The two board members who voted against the measure called on Paladino to publicly apologize instead. One of those detractors, a Paladino ally and board member, Patti Pierce, also managed to stir up her own controversy in trying to defend him. Per the Huffington Post:
Pierce said she hoped the people in Buffalo could show Paladino some forgiveness for his comments and “take a page out of the horrific massacre that happened in Charleston, South Carolina, where nine innocent people in a house of worship were slain by a hateful, hate-filled man.”
The comparison drew gasps from the audience and was too much for one woman, who left shouting that it was offensive to use the murdered African-American congregation members in this situation.

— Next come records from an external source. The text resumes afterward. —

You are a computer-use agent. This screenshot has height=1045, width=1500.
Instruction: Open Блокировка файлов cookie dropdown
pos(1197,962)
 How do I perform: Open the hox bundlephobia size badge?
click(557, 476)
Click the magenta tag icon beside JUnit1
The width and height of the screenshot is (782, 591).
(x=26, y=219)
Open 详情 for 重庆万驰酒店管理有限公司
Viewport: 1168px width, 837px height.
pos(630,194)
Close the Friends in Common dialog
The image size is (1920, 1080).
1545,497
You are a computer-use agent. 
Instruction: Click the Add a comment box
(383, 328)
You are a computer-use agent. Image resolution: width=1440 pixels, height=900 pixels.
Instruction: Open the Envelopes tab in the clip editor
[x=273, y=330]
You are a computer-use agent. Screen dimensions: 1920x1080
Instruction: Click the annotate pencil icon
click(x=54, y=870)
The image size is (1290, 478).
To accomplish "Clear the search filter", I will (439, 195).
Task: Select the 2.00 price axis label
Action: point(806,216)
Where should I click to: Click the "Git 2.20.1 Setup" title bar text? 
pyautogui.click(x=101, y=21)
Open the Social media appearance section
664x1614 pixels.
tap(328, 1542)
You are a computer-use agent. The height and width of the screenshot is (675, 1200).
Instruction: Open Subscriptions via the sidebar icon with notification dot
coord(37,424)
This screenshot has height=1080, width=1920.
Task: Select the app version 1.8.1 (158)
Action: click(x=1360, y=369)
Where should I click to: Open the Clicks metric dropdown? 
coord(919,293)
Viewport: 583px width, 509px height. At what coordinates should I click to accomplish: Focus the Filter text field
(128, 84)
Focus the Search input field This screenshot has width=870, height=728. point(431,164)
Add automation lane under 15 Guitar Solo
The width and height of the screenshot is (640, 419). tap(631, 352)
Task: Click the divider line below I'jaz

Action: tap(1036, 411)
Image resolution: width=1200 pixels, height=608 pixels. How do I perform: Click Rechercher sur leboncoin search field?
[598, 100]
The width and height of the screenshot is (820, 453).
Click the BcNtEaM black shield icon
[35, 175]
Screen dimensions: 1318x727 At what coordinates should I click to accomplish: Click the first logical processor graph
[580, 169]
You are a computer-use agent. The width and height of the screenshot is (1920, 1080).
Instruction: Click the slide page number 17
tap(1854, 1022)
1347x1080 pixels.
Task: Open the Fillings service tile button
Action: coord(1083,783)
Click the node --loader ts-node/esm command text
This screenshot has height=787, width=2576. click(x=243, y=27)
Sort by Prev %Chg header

Earlier this week, Paladino (who didn’t attend the vote) unsuccessfully tried to explain away his remarks, which appeared in a survey of people’s wishes for 2017, by saying that he’d been “wired up” and “made a mistake” by trying to “say something as sarcastic and hurtful as possible about the people so responsible for the hurt and suffering of so many others.” He then admitted that he’d only intended to forward his rantings to some friends, not the newspaper’s editors. “I certainly am not a racist,” he added, laughably.
If Paladino doesn’t comply with the resolution’s demand that he resign within 24 hours — he’s already said that he won’t step down — New York’s education commissioner, MaryEllen Elia, will have to decide whether to remove him. According to the Buffalo News, that process could take up to eight months, as Elia will have to “weigh the board’s arguments against Paladino’s First Amendment right to free speech.” “Once we receive an application for removal, we will review it as quickly as possible. We continue to review all of our options,” said an Elia spokesperson.
Meanwhile, Paladino issued a statement saying, “The Board of Education’s action today is certainly not an illustration of a profile in courage or leadership.” He went on to accuse his colleagues of seeking his ouster in order to prevent him from “exposing [their] corruption.” “It’s going to be a very combative year,” he added. Oh, we know.
This post has been updated throughout.